In 1933, Brink was appointed the first Officer Commanding of the Special Service Battalion.

In December of that year, Colonel Brink was posted to Cape Town to take command of Western Cape Command, where he served till 31 January 1937. From 1 November 1937 to 1939, he was Director of Army Training at Defence Headquarters. He was promoted to Deputy Chief of the General Staff on 15 June 1938.

From 1940 to 1942, Brink commanded the 1st South African Division during the second East African Campaign. He also commanded the division during the Western Desert Campaign in North Africa.

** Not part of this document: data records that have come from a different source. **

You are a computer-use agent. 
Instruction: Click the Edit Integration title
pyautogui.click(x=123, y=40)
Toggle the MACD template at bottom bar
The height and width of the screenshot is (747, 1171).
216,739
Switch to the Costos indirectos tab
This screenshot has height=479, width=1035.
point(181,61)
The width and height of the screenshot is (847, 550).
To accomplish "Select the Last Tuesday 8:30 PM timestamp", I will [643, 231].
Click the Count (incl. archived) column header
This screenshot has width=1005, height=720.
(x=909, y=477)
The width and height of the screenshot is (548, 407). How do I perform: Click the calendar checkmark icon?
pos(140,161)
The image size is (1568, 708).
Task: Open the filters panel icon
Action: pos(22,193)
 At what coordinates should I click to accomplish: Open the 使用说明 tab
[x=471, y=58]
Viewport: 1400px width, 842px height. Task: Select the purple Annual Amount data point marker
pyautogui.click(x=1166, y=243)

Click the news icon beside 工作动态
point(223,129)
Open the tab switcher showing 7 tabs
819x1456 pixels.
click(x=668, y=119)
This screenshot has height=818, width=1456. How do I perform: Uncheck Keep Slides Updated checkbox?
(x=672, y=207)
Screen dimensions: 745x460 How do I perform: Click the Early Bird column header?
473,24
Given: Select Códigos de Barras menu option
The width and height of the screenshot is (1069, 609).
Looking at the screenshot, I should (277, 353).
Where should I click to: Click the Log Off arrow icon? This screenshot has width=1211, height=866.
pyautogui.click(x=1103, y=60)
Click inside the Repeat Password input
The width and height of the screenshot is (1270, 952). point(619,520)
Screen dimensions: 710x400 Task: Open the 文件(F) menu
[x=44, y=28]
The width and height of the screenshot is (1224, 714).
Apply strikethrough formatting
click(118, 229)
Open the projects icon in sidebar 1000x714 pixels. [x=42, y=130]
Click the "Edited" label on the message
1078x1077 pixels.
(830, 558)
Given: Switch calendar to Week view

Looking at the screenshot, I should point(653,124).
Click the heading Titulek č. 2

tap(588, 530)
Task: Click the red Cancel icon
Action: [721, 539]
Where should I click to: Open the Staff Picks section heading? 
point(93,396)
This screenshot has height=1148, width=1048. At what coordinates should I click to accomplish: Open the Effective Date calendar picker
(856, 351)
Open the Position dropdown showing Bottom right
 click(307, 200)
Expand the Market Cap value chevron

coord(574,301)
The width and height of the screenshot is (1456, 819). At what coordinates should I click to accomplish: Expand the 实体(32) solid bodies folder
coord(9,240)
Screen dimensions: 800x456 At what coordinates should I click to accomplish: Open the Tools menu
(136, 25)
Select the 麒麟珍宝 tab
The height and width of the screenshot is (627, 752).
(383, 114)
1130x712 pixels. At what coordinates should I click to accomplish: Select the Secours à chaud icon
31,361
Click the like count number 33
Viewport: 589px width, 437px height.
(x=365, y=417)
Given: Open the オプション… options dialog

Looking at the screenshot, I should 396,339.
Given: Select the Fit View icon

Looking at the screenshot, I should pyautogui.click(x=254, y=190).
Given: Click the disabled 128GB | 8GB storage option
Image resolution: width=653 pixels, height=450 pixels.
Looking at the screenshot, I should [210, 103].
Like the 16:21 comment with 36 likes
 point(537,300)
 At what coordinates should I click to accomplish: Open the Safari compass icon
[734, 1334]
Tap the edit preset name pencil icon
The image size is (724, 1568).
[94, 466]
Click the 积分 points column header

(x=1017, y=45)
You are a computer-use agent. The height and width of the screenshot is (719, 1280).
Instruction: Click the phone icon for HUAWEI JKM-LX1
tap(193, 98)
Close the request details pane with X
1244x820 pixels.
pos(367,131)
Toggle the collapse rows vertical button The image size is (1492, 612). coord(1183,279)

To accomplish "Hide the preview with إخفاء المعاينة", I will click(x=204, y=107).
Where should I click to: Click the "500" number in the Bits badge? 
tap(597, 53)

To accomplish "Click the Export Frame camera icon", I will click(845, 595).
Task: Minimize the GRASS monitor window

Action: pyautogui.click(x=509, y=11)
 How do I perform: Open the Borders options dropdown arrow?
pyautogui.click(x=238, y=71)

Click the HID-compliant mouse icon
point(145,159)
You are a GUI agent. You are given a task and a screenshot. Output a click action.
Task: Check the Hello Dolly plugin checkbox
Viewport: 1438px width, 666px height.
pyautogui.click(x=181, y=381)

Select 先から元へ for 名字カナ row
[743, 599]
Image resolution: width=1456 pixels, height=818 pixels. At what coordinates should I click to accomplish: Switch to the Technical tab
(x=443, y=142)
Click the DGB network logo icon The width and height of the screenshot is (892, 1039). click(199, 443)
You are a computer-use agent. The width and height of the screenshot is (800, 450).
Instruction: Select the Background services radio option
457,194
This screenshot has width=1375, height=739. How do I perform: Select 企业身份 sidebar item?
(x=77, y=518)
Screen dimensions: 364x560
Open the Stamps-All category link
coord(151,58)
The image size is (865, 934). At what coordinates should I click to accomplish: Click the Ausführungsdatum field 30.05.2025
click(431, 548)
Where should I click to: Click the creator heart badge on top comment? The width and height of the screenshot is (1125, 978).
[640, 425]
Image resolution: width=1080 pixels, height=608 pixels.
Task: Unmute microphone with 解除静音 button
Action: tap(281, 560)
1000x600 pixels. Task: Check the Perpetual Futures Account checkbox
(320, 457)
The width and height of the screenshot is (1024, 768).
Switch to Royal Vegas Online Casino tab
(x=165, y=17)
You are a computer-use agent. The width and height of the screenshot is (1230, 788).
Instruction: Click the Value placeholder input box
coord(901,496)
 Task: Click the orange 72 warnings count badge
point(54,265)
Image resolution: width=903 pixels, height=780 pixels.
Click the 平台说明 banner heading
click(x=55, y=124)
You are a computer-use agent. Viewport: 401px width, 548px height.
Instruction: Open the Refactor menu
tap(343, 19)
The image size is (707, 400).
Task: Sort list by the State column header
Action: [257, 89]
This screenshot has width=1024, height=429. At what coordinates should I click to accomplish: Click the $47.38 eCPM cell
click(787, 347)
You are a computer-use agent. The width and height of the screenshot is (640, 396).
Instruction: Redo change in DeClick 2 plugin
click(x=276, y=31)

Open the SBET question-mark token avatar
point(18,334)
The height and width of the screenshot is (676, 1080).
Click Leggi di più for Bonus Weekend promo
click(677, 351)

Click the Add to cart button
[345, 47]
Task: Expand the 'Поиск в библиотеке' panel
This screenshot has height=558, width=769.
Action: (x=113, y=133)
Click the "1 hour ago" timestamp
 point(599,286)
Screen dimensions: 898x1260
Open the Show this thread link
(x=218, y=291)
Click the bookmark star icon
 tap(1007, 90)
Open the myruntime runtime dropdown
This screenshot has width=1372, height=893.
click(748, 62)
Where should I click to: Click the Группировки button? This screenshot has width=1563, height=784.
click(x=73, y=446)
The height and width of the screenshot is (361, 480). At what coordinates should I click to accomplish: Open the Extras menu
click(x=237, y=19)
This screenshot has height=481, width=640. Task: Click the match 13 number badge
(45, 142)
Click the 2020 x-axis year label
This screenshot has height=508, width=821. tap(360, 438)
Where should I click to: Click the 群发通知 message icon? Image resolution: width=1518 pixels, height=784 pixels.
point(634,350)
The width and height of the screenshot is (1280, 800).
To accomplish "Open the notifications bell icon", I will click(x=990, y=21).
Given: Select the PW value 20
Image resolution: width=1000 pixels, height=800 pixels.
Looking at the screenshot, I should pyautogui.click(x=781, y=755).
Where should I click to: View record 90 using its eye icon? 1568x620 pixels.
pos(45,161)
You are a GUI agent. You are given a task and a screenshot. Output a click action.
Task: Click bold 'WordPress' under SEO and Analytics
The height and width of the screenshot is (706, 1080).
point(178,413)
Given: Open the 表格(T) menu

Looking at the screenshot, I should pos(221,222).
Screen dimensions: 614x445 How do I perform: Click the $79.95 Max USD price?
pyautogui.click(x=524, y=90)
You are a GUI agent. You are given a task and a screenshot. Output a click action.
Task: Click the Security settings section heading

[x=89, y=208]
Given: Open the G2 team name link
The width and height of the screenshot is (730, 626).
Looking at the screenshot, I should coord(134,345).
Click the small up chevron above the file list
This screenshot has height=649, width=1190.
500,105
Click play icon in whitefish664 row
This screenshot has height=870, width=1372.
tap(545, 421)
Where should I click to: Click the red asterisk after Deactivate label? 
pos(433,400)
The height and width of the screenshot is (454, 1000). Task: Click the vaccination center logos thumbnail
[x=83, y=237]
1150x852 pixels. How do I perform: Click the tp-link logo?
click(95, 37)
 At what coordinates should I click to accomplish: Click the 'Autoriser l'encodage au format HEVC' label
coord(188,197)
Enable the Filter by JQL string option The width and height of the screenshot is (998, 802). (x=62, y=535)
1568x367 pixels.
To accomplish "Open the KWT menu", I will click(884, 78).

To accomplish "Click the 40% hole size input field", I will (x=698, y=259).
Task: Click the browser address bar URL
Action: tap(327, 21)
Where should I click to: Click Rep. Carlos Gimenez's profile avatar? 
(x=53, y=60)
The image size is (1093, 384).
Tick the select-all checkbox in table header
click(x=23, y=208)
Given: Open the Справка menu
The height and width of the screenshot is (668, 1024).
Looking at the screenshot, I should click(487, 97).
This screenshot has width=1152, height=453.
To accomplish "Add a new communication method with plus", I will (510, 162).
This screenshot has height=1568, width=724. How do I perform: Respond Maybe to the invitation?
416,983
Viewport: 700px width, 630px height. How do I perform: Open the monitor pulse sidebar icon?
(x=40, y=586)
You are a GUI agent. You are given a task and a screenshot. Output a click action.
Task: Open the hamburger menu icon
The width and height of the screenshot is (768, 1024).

In 1942, Brink turned over command of the division to Dan Pienaar. After hurting his back and being declared unfit for field duty, Brink then commanded the Inland Area Command in South Africa from 1942 to 1944.

From 1944 to 1948, Brink was in charge of demobilisation. He had already retired from the Permanent Force in 1946 and promoted to lieutenant general in the Reserves.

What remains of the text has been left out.